For this reason, we have put together a list of Native women warriors who stood their ground.
Pine Leaf (Woman Chief)
Though Pine Leaf was known as a Crow Warrior, she was born into the Gros Ventre Nation. She was captured by the Crow Nation at about age 10, so grew up Crow. Known as a fierce warrior who garnered prestige in battle, she eventually gained position on the council of chiefs as a war leader and hunter. She was later named “Woman Chief,” and like many of her fellow male chiefs, also took several wives—though many references cite as many as four wives—exact numbers aren’t verified. Regardless, those marriages have made her an icon in the two-spirit community.
A skilled warrior of the Chiricahua Apache, Lozen was the sister of Victorio a prominent Chief. Of his sister and her exploits in battle Victorio has said: “Lozen is my right hand… strong as a man, braver than most, and cunning in strategy. Lozen is a shield to her people.”

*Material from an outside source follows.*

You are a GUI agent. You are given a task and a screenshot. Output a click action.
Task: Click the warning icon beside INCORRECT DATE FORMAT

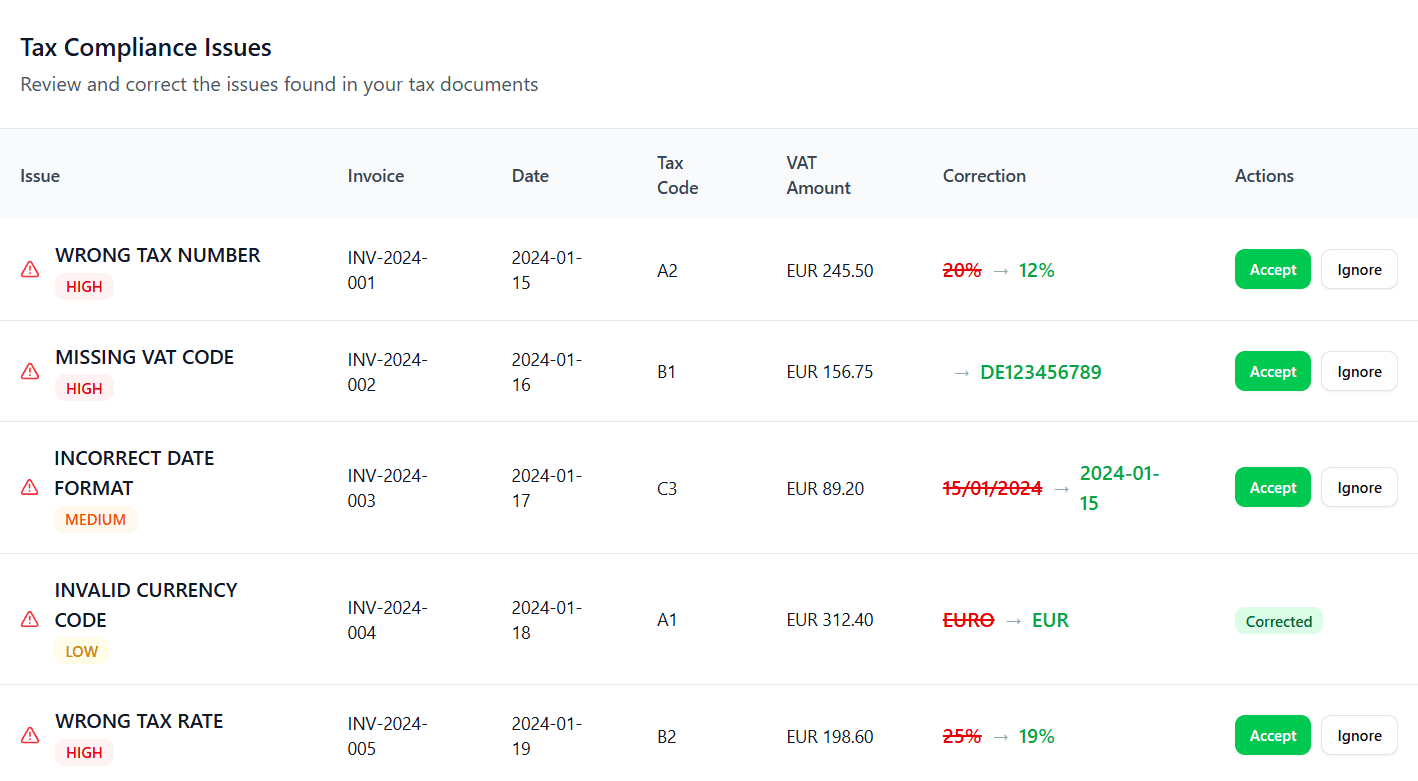pyautogui.click(x=29, y=487)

Fighting against the horrible conditions of the San Carlos Reservation in Arizona, Lozen fought alongside her brother while evading capture by the military. Lozen, regarded by the warrior Kaywaykla as extraordinary, he said: “She could ride, shoot, and fight like a man; and I think she had more ability in planning military strategy than Victorio did.” She fought in countless battles for decades including alongside Geronimo in the last campaign of the Apache Wars.”
Buffalo Calf Road Woman
During the 1876 Battle of the Rosebud in Montana, Buffalo Calf Road valiantly rode into battle alongside her husband Black Coyote. As American troops under the leadership of General Crook (with Crow and Shoshone allies) fought the Cheyenne and Lakota Sioux, Buffalo Calf Road charged into the center of the battle to save her brother Chief Comes in Sight, whose horse had been shot out from under him. Her act was considered to be one of the greatest acts of valor during that battle. Her people named the battle, “The Battle Where the Girl Saved Her Brother.”
Moving Robe (Tashenamani)
During the Battle of the Greasy Grass in Montana where Lt. Col. George Armstrong Custer was defeated, one of the foremost warriors leading a counterattack against U.S. Calvary troops was Native woman warrior Moving Robe (Tashenamani), Sioux. Her actions were so formidable, they were recorded in history through the documented words of Lakota warrior Rain in the Face:
“Holding her brother’s war staff over her head, and leaning forward upon her charger, she looked as pretty as a bird. Always when there is a woman in the charge, it causes the warriors to vie with one another in displaying their valor.”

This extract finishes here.